In his award winning autobiography “Lay Bare the Heart”, Dr. Farmer mentions a young fiery minister, who was with him and the other freedom riders. Rev. Cox, who now resides in Jackson, Tennessee, will be one of the principal speakers at the Symposium. Rev. Cox will be the principal speaker for the Memorial / Thanksgiving Meditations Service, Sunday 9:00 a.m. at the Hilton, Plaza Room #247. Public is cordially invited to attend this and all other sessions. The first session of the Symposium will be a workshop focused on community involvement in preservation movements for the civil rights movement in the Southwest and possible grassroots program. Session II at 1:15 p.m., Panel Discussion, Session III 7:30 p.m., Heritage Hour. All of the Friday sessions will be held at the Hilton University of Houston, Plaza Room 247. Dr. Thomas F. Freeman will be the Keynote speaker Friday evening.

### PROVIDED MATERIAL
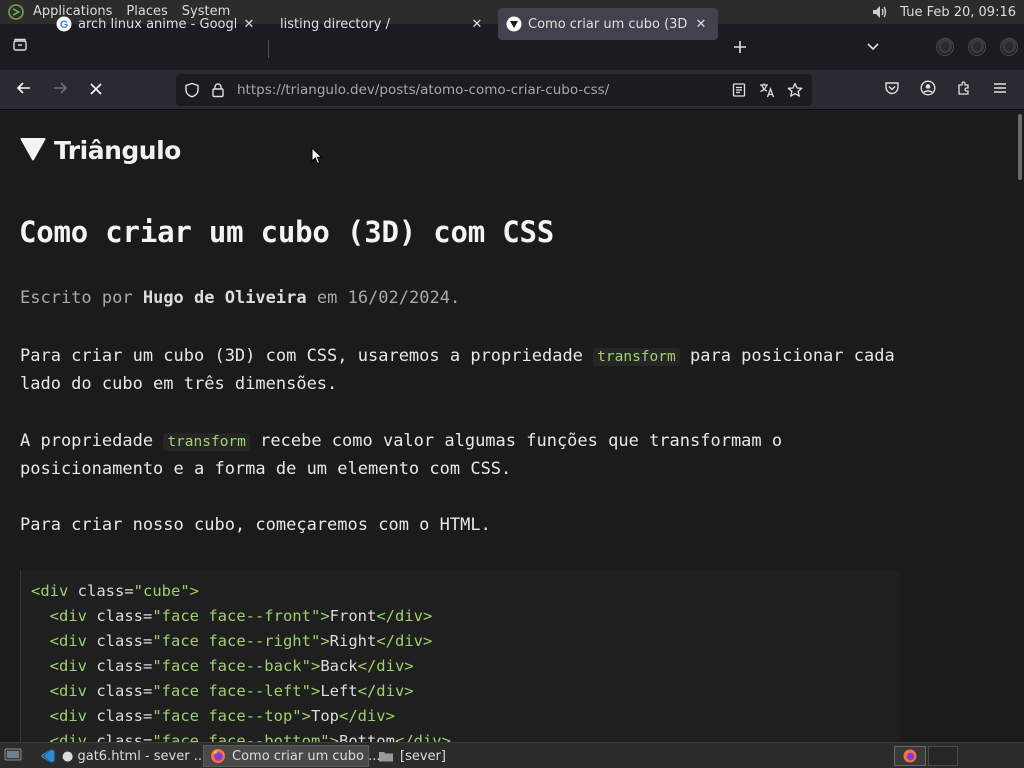 Image resolution: width=1024 pixels, height=768 pixels. I want to click on code-token: Bottom, so click(366, 737).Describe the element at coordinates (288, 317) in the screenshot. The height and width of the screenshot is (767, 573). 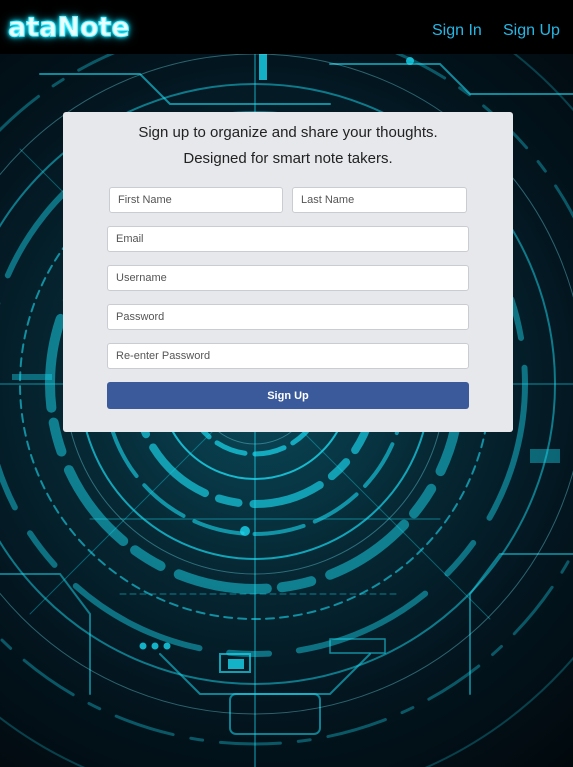
I see `password-field` at that location.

### WHAT THIS EXERCISE ASKS
(a) How would you put this sentence from the symposium announcement into Spanish: "All of the Friday sessions will be held at the Hilton University of Houston, Plaza Room 247."
(b) Could you go on with the symposium announcement, picking up right after its final sentence?
The lines have no connection to the symposium announcement.

### ACTIVITY ANSWERS
(a) Todas las sesiones del viernes se llevarán a cabo en el Hilton University of Houston, Plaza Room 247.

(b)
Saturday, session IV will begin at 9:00 a.m. Featured speakers and presenters: Dr. Bobbye B. Coleman former professor of Education at Spelman College, Atlanta, Georgia and presently an educational consultant; Dr. Gary Conti, professor of Adult Education, Oklahoma State University; Dr. Blayne E. Hinds, Associate vice-president, Langston University, Oklahoma City Campus. Friday session II is at 1:15 p.m. Presenters will be Dr. James Jones and Dr. Steven Wilson, Prairie View A &M University, Roland C. Hayes Austin Community College Austin, Texas; Dr. Funsho Akingbala, University of Texas at Austin; Pamela McKinney, Austin Parks and Recreation, Austin. Texas; Rev. Ben E. Cox, Jackson, TN.
Saturday sessions will be at Texas Southern University, 3100 Cleburne Street. 9:00 a.m. session IV, "LEARNING AND EDUCATION AND THE CIVIL RIGHTS MOVEMENT." 1:15 Youth Heritage Extravaganza. Leroy Davis, Principal Kealing Middle School, Austin, Texas will preside. Both sessions will be in the Education Auditorium room 113. Sunday morning at 9:00 a.m. Rev. Ben E. Cox "Freedom Rider," Jackson, TN, will be the featured speaker. Session will be at the Hilton at University of Houston, Plaza Room 247.